$282M in Bitcoin and Litecoin Stolen in Hardware Wallet Social Engineering Scam

Source: Cryptonews Original Title: $282M in Bitcoin and Litecoin stolen in hardware wallet social engineering scam Original Link: A crypto holder lost over $282 million in Bitcoin and Litecoin on January 10 through a hardware wallet social engineering scam, according to blockchain investigator ZachXBT.

Summary

• A single crypto holder lost over $282M in Bitcoin and Litecoin in a hardware wallet scam.
• Stolen funds were laundered via Thorchain and converted into Monero, spiking XMR price.
• ZachXBT linked the theft to a wider January wallet-draining campaign across chains.

The theft occurred around 11 pm UTC and is one of the largest individual crypto heists of 2026.

The attacker immediately began laundering stolen assets through multiple instant exchanges, converting LTC and BTC into Monero.

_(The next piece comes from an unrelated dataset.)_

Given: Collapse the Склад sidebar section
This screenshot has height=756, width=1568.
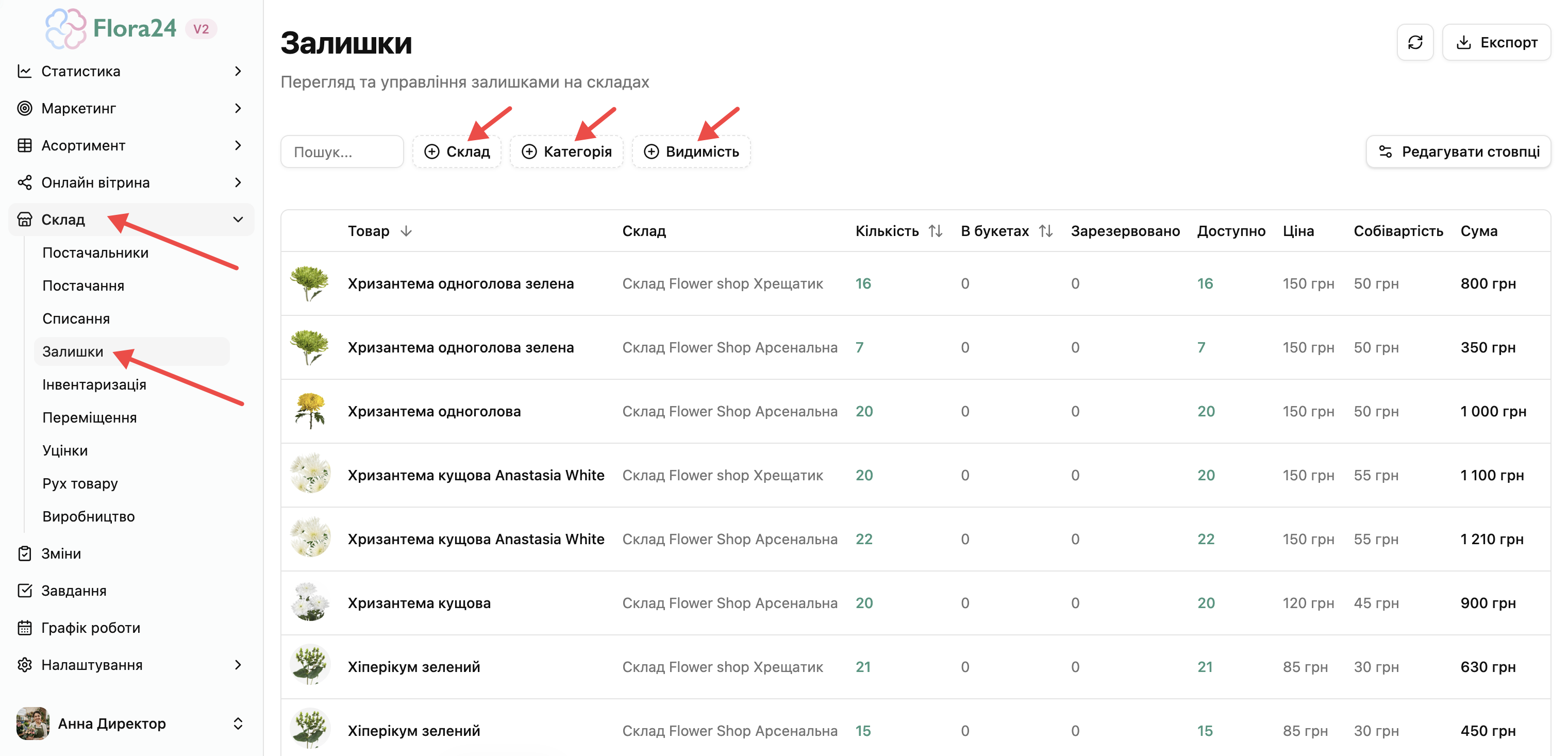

The massive conversion volume caused Monero (XMR) price to sharply increase as the attacker processed hundreds of millions in stolen funds.

Bitcoin (BTC) was also bridged to Ethereum (ETH), Ripple (XRP), and Litecoin (LTC) networks via Thorchain to obscure the trail.

Attacker Exploits Hardware Wallet Trust to Loot Bitcoin

Hardware wallets are considered among the most secure methods for storing cryptocurrency since private keys never leave the physical device.

Social engineering attacks bypass this security by manipulating victims into voluntarily compromising their own wallets.

The exact social engineering methodology used in the $282 million theft remains unclear. Common hardware wallet scams include phishing websites that capture seed phrases, fake customer support impersonating legitimate wallet companies, or malicious firmware update prompts.

ZachXBT’s investigation tracked the stolen funds across multiple blockchains and exchanges. The Thorchain bridging activity distributed stolen Bitcoin across Ethereum, Ripple, and Litecoin networks.

Hundreds of Wallets Drained in Attack Wave

The $282 million theft is the largest single victim in a broader attack campaign targeting cryptocurrency wallets across EVM-compatible chains. ZachXBT reported hundreds of wallets being drained in early January through ongoing attacks.

The wider campaign targeted numerous wallets for smaller amounts, with individual losses typically under $2,000 per victim. While each theft remains modest, cumulative losses increased as the attack continued.

December 2025 saw approximately 26 major crypto exploits resulting in $76 million in total losses, according to blockchain security firm PeckShield. The figure is a 60% decline from November’s $194.27 million in exploit losses.

January’s early data indicates exploit activity may be rebounding with the $282 million hardware wallet theft and ongoing wallet draining campaign.

Hardware wallet manufacturers have not issued warnings about specific social engineering campaigns.

Users should verify all communication claiming to be from wallet companies through official channels and never enter seed phrases into websites.